— start of RECORD EXCERPTS —

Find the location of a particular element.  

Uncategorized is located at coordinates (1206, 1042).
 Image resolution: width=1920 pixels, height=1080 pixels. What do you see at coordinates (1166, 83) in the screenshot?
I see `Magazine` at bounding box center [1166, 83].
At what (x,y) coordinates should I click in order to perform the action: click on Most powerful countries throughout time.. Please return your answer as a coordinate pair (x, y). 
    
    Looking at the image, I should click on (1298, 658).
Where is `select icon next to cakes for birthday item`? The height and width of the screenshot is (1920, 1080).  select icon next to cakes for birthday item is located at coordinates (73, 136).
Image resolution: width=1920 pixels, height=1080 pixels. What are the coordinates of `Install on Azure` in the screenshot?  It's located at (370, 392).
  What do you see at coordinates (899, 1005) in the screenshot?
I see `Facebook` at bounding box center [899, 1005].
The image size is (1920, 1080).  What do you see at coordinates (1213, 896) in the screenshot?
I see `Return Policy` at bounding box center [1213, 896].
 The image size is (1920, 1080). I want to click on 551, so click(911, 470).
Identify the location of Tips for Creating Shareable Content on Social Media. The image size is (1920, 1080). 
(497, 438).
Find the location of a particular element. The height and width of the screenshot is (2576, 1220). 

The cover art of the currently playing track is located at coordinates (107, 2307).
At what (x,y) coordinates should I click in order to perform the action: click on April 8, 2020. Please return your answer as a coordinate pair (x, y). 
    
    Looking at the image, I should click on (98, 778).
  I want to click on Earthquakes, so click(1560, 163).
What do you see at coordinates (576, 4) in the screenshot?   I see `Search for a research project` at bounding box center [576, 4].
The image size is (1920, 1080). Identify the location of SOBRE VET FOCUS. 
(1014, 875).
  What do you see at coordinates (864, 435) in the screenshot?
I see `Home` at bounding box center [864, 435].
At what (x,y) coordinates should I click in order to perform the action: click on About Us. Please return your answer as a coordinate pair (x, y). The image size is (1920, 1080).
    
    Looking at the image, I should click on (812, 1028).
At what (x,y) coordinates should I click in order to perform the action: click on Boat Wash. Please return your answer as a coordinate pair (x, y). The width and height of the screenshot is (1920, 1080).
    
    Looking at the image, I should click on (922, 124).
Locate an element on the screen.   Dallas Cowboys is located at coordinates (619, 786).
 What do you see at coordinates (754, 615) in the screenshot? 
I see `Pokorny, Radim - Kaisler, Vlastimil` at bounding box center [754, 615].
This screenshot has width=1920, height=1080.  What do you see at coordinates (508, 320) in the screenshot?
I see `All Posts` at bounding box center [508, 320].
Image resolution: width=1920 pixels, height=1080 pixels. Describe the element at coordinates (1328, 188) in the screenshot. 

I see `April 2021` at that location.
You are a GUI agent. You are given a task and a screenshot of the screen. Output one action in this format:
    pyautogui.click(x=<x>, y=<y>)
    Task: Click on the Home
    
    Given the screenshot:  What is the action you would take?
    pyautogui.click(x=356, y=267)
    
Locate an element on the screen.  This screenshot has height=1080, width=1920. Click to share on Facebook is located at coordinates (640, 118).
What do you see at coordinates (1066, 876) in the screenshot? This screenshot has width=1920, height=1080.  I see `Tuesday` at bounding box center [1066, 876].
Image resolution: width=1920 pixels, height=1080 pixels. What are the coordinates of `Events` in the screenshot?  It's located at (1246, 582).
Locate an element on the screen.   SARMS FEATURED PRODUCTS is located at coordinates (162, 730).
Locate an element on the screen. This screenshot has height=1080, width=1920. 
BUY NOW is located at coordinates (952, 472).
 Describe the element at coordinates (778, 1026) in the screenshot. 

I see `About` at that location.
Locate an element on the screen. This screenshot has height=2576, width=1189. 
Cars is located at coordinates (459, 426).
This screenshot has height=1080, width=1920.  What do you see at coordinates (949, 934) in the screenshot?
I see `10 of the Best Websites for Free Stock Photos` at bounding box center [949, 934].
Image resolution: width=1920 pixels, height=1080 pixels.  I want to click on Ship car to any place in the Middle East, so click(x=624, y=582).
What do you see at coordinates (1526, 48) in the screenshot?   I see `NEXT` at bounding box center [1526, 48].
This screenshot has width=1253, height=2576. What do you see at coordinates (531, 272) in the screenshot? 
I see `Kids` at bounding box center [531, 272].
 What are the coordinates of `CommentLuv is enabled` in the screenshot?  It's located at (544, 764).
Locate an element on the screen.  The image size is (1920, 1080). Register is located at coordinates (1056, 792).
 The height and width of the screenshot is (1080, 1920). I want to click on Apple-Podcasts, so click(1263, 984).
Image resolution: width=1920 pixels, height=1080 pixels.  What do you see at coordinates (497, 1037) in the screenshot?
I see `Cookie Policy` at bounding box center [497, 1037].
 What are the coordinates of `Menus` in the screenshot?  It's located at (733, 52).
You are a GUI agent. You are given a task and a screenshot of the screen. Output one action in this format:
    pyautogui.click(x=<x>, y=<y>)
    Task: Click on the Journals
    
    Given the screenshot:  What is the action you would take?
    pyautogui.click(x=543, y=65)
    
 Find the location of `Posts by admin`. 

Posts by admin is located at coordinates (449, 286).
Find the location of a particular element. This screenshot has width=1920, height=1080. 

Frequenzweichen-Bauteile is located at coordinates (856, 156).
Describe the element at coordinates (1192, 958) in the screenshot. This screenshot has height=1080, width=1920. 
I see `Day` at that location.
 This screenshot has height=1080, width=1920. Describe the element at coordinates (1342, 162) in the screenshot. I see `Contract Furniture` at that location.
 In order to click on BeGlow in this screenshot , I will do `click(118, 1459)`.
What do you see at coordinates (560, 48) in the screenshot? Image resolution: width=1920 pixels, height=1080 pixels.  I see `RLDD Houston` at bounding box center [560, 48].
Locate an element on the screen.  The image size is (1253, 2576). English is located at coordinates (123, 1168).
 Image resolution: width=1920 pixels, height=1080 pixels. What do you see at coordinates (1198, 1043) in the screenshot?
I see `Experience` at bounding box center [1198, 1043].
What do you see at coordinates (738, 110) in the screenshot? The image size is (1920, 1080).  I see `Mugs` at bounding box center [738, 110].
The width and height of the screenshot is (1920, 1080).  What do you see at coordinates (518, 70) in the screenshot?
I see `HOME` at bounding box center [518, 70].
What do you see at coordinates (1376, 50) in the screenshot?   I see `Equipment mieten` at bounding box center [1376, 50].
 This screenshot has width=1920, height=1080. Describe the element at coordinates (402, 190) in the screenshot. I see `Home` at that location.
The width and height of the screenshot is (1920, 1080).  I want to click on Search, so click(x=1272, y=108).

— end of RECORD EXCERPTS —

DIRECTIVE
Can you copy, word for word, everything in the items from the line containing "y). The image size is (1920, 1080)." down to the line containing "What do you see at coordinates (1066, 876)", with both of those lines included?

EXERCISE RESPONSE
At what (x,y) coordinates should I click in order to perform the action: click on About Us. Please return your answer as a coordinate pair (x, y). The image size is (1920, 1080).
    
    Looking at the image, I should click on (812, 1028).
At what (x,y) coordinates should I click in order to perform the action: click on Boat Wash. Please return your answer as a coordinate pair (x, y). The width and height of the screenshot is (1920, 1080).
    
    Looking at the image, I should click on (922, 124).
Locate an element on the screen.   Dallas Cowboys is located at coordinates (619, 786).
 What do you see at coordinates (754, 615) in the screenshot? 
I see `Pokorny, Radim - Kaisler, Vlastimil` at bounding box center [754, 615].
This screenshot has width=1920, height=1080.  What do you see at coordinates (508, 320) in the screenshot?
I see `All Posts` at bounding box center [508, 320].
Image resolution: width=1920 pixels, height=1080 pixels. Describe the element at coordinates (1328, 188) in the screenshot. 

I see `April 2021` at that location.
You are a GUI agent. You are given a task and a screenshot of the screen. Output one action in this format:
    pyautogui.click(x=<x>, y=<y>)
    Task: Click on the Home
    
    Given the screenshot:  What is the action you would take?
    pyautogui.click(x=356, y=267)
    
Locate an element on the screen.  This screenshot has height=1080, width=1920. Click to share on Facebook is located at coordinates (640, 118).
What do you see at coordinates (1066, 876) in the screenshot? This screenshot has width=1920, height=1080.  I see `Tuesday` at bounding box center [1066, 876].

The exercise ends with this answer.